▶ _Short problem_:
Rewrite the part of the material that opens with the line containing "Viewport: 1926px width, 1427px height." and closes with the line containing "(x=1079, y=44)", shifting each coordinate in the answers up by 139. Reproduce every other line in that part unchanged.
>> start Data provided
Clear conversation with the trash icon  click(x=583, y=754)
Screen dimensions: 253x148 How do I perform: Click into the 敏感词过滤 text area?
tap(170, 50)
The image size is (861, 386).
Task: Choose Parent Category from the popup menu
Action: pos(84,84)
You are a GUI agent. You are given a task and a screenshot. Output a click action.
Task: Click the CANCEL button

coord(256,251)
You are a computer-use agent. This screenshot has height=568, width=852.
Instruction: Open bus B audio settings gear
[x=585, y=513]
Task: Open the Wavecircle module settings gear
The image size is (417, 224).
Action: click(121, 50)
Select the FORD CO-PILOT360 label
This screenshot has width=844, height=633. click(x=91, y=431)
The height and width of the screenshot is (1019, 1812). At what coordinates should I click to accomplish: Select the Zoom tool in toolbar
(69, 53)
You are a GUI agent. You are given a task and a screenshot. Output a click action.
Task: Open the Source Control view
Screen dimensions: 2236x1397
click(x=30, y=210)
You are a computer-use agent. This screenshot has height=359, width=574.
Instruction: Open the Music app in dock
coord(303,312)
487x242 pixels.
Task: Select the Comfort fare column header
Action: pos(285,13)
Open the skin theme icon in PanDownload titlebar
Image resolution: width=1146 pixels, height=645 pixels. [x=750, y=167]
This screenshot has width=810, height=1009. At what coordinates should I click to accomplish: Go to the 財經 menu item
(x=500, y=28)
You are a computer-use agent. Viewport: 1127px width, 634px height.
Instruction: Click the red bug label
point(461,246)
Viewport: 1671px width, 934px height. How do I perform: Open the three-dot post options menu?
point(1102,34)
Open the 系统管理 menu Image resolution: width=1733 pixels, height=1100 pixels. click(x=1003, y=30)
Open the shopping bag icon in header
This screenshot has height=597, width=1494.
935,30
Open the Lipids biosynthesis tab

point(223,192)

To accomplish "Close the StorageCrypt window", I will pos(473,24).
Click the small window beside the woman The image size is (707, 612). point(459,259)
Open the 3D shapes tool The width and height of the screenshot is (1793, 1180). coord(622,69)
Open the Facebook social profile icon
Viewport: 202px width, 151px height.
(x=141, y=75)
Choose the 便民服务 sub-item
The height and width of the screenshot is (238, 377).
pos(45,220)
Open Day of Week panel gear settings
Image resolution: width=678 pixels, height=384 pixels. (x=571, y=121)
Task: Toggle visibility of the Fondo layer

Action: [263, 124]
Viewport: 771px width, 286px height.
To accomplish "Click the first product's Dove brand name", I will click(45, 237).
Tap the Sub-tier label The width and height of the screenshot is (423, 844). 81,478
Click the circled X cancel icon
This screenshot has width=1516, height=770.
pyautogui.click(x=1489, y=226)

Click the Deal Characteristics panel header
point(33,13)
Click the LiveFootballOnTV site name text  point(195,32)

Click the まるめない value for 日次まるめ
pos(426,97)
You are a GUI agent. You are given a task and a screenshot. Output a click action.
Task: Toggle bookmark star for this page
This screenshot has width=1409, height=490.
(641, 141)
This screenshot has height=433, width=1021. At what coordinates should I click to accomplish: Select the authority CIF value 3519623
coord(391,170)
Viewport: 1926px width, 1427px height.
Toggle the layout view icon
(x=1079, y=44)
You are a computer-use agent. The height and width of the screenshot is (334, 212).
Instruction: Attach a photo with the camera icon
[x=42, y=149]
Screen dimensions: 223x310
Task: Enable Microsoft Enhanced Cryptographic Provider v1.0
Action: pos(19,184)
>> end Data provided
▶ _Exercise response_:
Viewport: 1926px width, 1427px height.
Toggle the layout view icon
(x=1218, y=183)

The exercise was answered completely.